Ross Paterson: Arrows and Computation introduces the trace function (on page 11):
trace :: ((a, c) -> (b, c)) -> a -> b
trace f a = let (b, c) = f (a, c) in b
The trace function is useful for modularizing the magic feedback step in circular programs. For example, consider Richard Bird's famous repmin function which finds the minimum leaf value of a tree and creates an identical tree with every leaf value replaced by the minimum leaf value, both in a single pass by making clever use of lazy evaluation and local recursion (as provided by letrec):
data Tree = Leaf Int | Node Tree Tree deriving Show
repmin :: Tree -> Tree
repmin = trace repmin'
repmin' :: (Tree, Int) -> (Tree, Int)
-- put the minimum value m into the leaf and return the old value n as the minimum
repmin' (Leaf n, m) = (Leaf m, n)
-- copy the minimum value m into both the left and right subtrees and
-- set the minimum value m to the minimum of both the left and right subtrees
repmin' (Node l r, m) = let (l', lmin) = repmin' l m in
let (r', rmin) = repmin' r m in
(Node l' r', lmin `min` rmin)
Anyway, I was wondering how to implement the trace function in JavaScript such that we can implement repmin as follows:
const Leaf = (value) => ({ tag: "Leaf", value });
const Node = (left, right) => ({ tag: "Node", left, right });
const repmin = trace(function repmin(tree, min) {
switch (tree.tag) {
case "Leaf":
return [Leaf(min), tree.value];
case "Node":
const [left, lmin] = repmin(tree.left, min);
const [right, rmin] = repmin(tree.right, min);
return [Node(left, right), Math.min(lmin, rmin)];
}
});
In order to implement trace we need local recursion as provided by letrec so that we can write something like:
const trace = (f) => (a) => {
const [b, c] = f(a, c);
return b;
};
I originally thought of making c a promise. However, that changes the semantics of trace. So, can you think of a way to implement trace in JavaScript without changing its semantics?
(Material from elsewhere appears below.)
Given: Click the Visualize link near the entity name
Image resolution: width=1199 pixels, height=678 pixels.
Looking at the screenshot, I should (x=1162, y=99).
Actually, you only need lazy evaluation because assignments in JavaScript are like letrec. Lazy evaluation is generally implemented using thunks. Hence, you can implement trace as follows:
const trace = (f) => (a) => {
const [b, c] = f(a, () => c);
return b;
};
Using this definition of trace, the repmin function can remain the same:
const repmin = trace(function repmin(tree, min) {
switch (tree.tag) {
case "Leaf":
return [Leaf(min), tree.value];
case "Node":
const [left, lmin] = repmin(tree.left, min);
const [right, rmin] = repmin(tree.right, min);
return [Node(left, right), Math.min(lmin, rmin)];
}
});
However, you'd want to make your data constructors possibly lazy using getters:
const descOf = (value) =>
typeof value === "function" && value.length === 0 ?
{ enumerable: true, get: value } :
{ enumerable: true, value };
const Leaf = (value) => Object.defineProperties({ tag: "Leaf" }, {
value: descOf(value),
});
const Node = (left, right) => Object.defineProperties({ tag: "Node" }, {
left: descOf(left),
right: descOf(right),
});
Putting it all together:
const trace = (f) => (a) => {
const [b, c] = f(a, () => c);
return b;
};
const descOf = (value) =>
typeof value === "function" && value.length === 0 ?
{ enumerable: true, get: value } :
{ enumerable: true, value };
const Leaf = (value) => Object.defineProperties({ tag: "Leaf" }, {
value: descOf(value),
});
const Node = (left, right) => Object.defineProperties({ tag: "Node" }, {
left: descOf(left),
right: descOf(right),
});
const repmin = trace(function repmin(tree, min) {
switch (tree.tag) {
case "Leaf":
return [Leaf(min), tree.value];
case "Node":
const [left, lmin] = repmin(tree.left, min);
const [right, rmin] = repmin(tree.right, min);
return [Node(left, right), Math.min(lmin, rmin)];
}
});
const show = (tree) => {
switch (tree.tag) {
case "Leaf": return `Leaf(${tree.value})`;
case "Node": return `Node(${show(tree.left)}, ${show(tree.right)})`;
}
}
const tree = Node(Node(Leaf(1), Leaf(2)), Node(Leaf(3), Leaf(4)));
console.log("Input: ", show(tree));
console.log("Output:", show(repmin(tree)));The only problem is that you won't be able to write functions like:
const sqr = trace((x, y) => [y * y, x]);
This is because the * operator is not lazy. Hence, you would have to define a lazy mul function:
const trace = (f) => (a) => {
const [b, c] = f(a, () => c);
return b;
};
const evaluate = (value) =>
typeof value === "function" && value.length === 0 ?
value() : value;
const mul = (a, b) => () => evaluate(a) * evaluate(b);
const sqr = trace((x, y) => [mul(y, y), x]);
console.log(evaluate(sqr(10)));Hope that helps.